Two test cases, one in Ningxia, north-central China, and another near Lake Argyle, northwest Australia, show the implications of a system designed through metabolic growth, and their combination within an urban environment. The common characteristic of these test cases is the area’s arid soil. However, the climatic conditions and energy and water consumption are extremely different; northern China faces cold dry winters while in Western Australia the climate is extremely hot during the summer periods.

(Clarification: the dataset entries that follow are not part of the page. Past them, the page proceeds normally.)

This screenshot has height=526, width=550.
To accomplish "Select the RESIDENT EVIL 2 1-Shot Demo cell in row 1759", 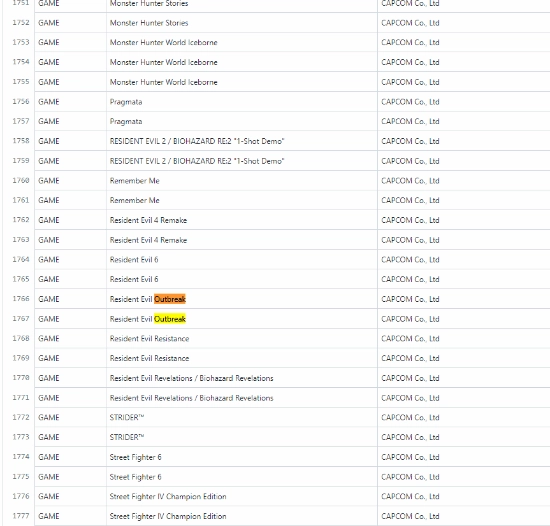I will [242, 161].
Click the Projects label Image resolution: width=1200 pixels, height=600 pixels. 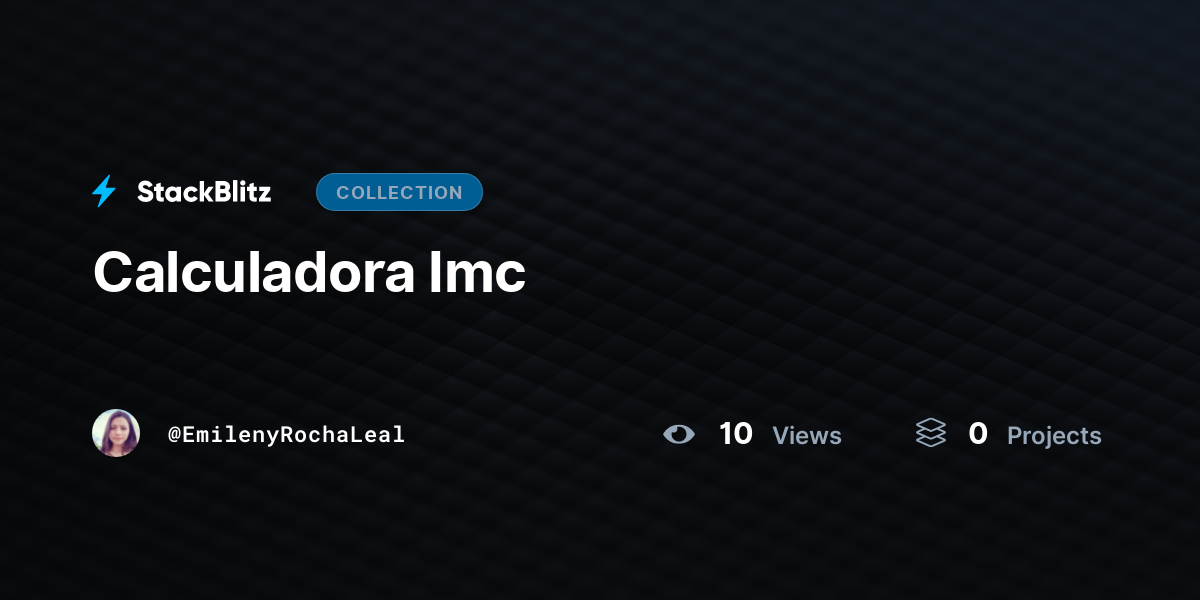click(1054, 436)
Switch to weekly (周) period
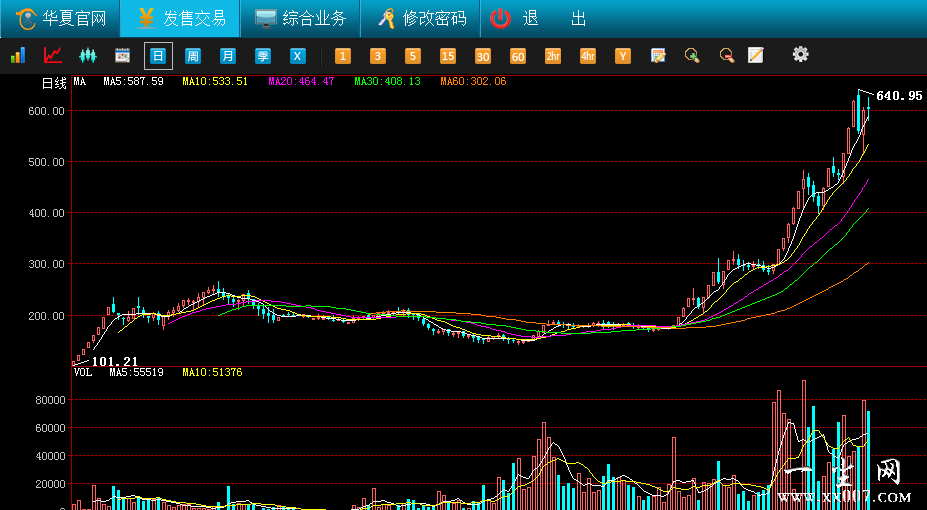The image size is (927, 510). pyautogui.click(x=193, y=56)
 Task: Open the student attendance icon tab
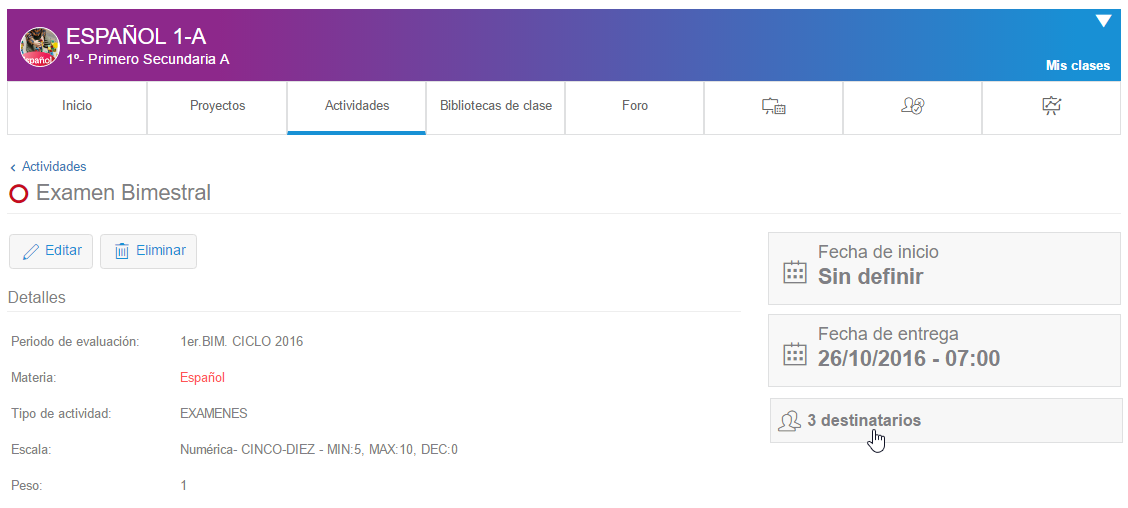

Water resources are extremely essential for the nourishment of a developing city. The two scenarios include the indication of potential locations for reservoirs, with the help of digital fluid-simulating tools. The positions of the reservoirs allocate the paths for the irrigation systems, which will in turn inform the locations of the agricultural fields. The reservoir capacity also determines the size of the potential agricultural land, the qualitative properties of the crops as well as the population that can be sustained.

Integral Design Solutions

Through the process of expansion of superblocks along the topography some additional rules are introduced, which create variations in the density and organisation of the blocks. Three types of hierarchies are introduced in order to organise the urban space with the qualitative properties of the mix of uses within the city, and to avoid the crucial disadvantage of Modernist cities, which were completely function-dependent. Therefore, according to the size of each block, superblocks are organised into blocks of low-, medium- and high-energy demands, which in turn will acquire additional volume depending on each block’s specific needs. The volume added to the blocks is organised in such a way that the levels where people circulate around the city are incorporated within the built environment. The varied topography generates an interplay between building and landscape, often blurring the boundary between architecture and ground.